In the case of the now terminated DTA between Argentina and Switzerland, withholding taxes on royalty and interest payments were reduced, but not entirely abolished. However, the Swiss government indicated some time ago that it wanted to re-negotiate this treaty and further reduce, or possibly abolish, the remaining withholding taxes. Its most potent bargaining chip would have been the introduction of a tax information exchange clause (for more details, see pages 23-24, here). As Mark Herkenrath has shown in the Switzerland edition of TJN's Tax Justice Focus, Switzerland is only willing to include tax information exchange clauses in revised DTAs if the counterparty is willing to reduce or abolish its withholding tax rates.
Argentina's termination of the existing DTA looks like a very clear political statement: while Argentina clearly wants Switzerland to provide it with tax information exchange, it is not willing to accept the Swiss demand for a further reduction of withholding taxes in the framework of a revised DTA. This would explain why, according to the Ernst & Young summary mentioned above, Argentina has not only terminated the existing DTA, but is calling for a simple TIEA that does not cover withholding tax issues.
Argentina may be among the first country ever to challenge the idea (as promulgated by the G20 and the OECD) that it makes no difference whether notorious tax havens provide tax information exchange in the framework of revised DTAs or new TIEAs.
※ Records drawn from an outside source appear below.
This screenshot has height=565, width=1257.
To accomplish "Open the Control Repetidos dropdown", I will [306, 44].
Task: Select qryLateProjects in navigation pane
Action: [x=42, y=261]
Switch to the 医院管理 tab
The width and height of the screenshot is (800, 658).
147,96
This idea is simply wrong. DTA revisions give tax havens such as Switzerland formidable possibilities for raising counter-demands in the realm of withholding taxes. TIEA negotiations do not.
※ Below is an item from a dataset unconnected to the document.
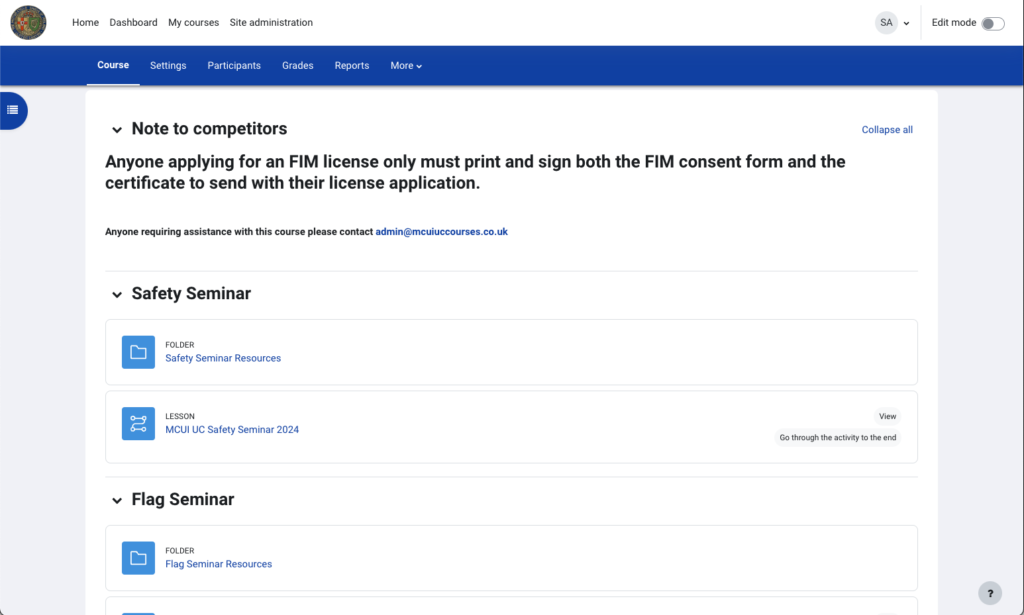Open the help question mark button
The width and height of the screenshot is (1024, 615).
click(989, 592)
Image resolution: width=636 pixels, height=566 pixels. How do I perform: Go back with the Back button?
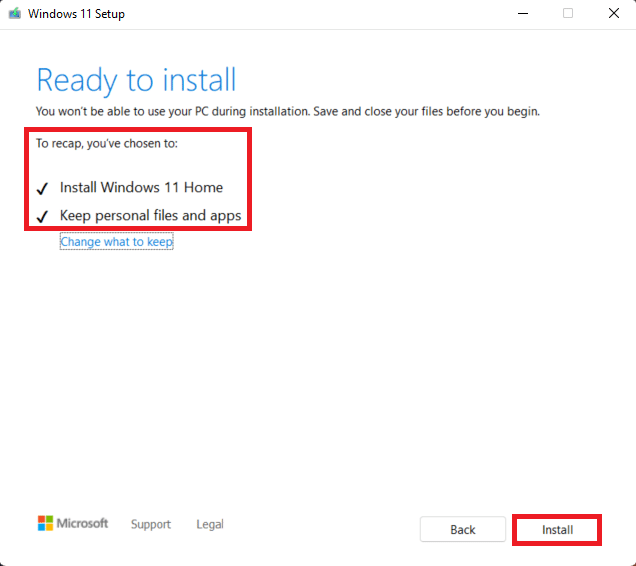coord(462,530)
We are heartened to note that Argentina appears prepared to apply a cost-benefit approach to its existing DTA network. Iprofesional reports that the tax agency AFIP is restructuring in order to review its treaties to detect abuse, and to evaluate the overall fiscal impact of the treaties and their performance measured by their stated objectives (which are often related to attracting foreign investment).
We hope that other (developing) countries may follow suit since the Swiss government is not alone in trying to impose a quid pro quo on exchange for information exchange. The other havens which were the targets of the OECD’s drive to negotiate TIEAs have also been trying to get something in return, preferably a full DTA. Other OECD countries, notably the Netherlands, seem to be playing along with this game. Argentina’s stance is therefore very important in this context.
All of this confirms our view that we urgently need a multilateral framework for tax transparency, including effective, automatic information exchange and country-by-country- reporting.